◆ **What to produce**
Output the records below word for word, leaving out the pictures.

+===+

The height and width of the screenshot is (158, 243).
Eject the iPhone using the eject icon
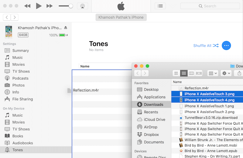point(66,28)
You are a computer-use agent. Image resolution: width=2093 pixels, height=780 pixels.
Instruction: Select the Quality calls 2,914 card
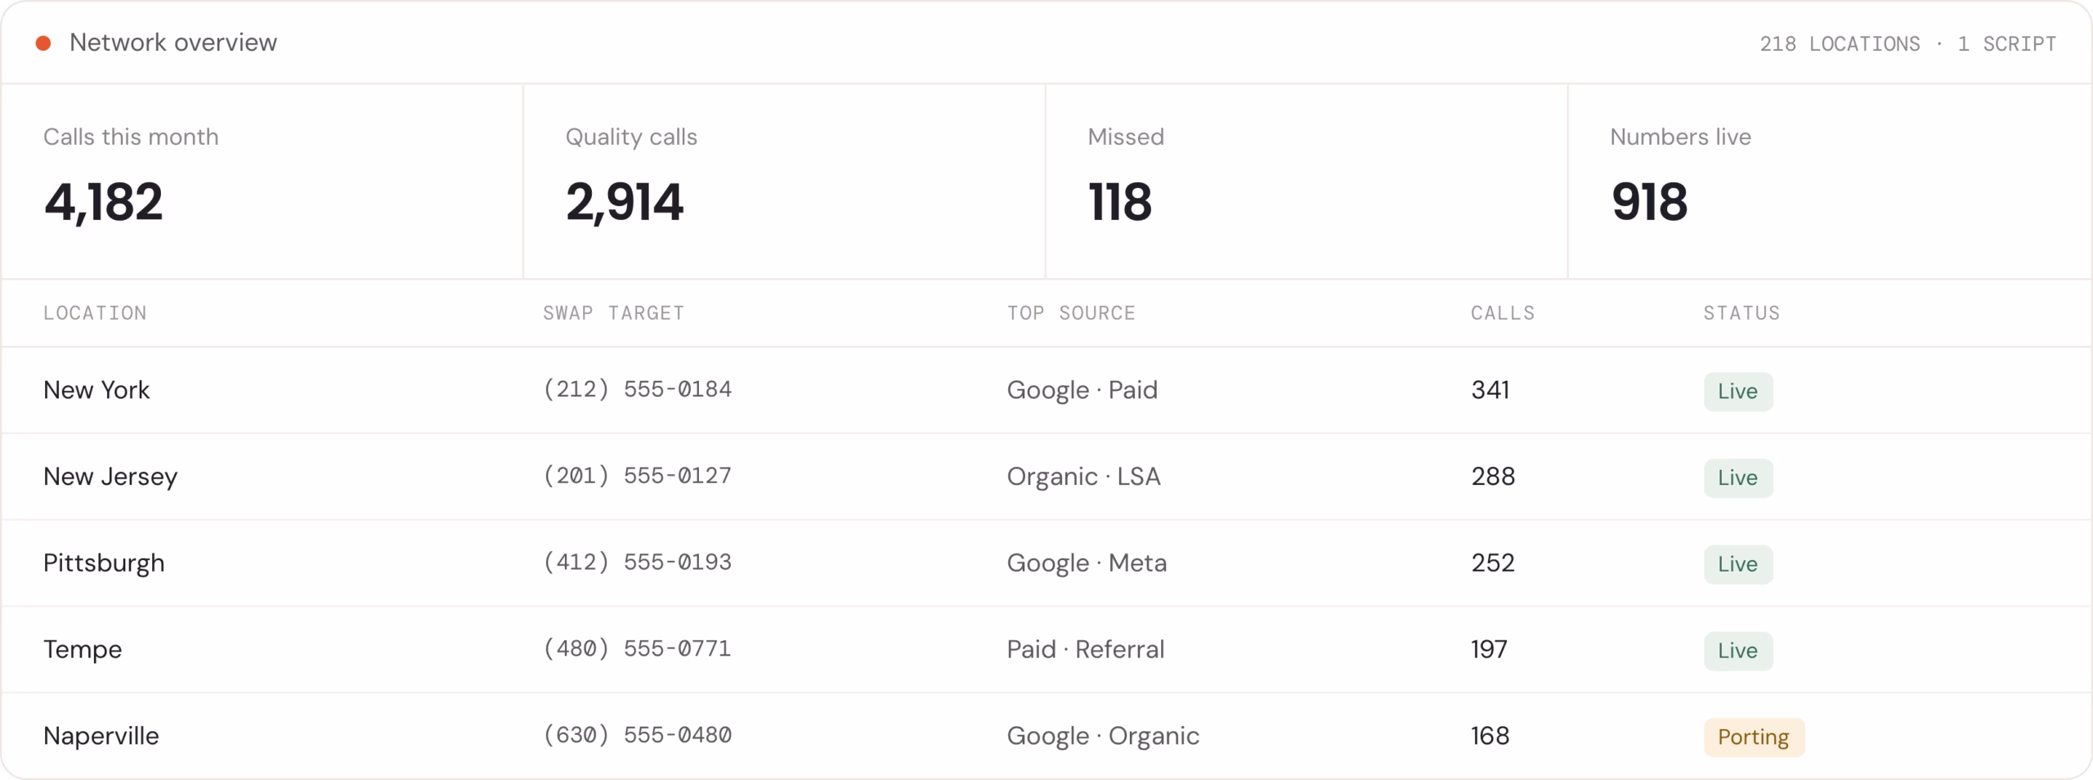click(784, 181)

+===+

◆ **Task output**
The height and width of the screenshot is (158, 243).
Eject the iPhone using the eject icon
point(66,28)
You are a computer-use agent. Image resolution: width=2093 pixels, height=780 pixels.
Instruction: Select the Quality calls 2,914 card
click(784, 181)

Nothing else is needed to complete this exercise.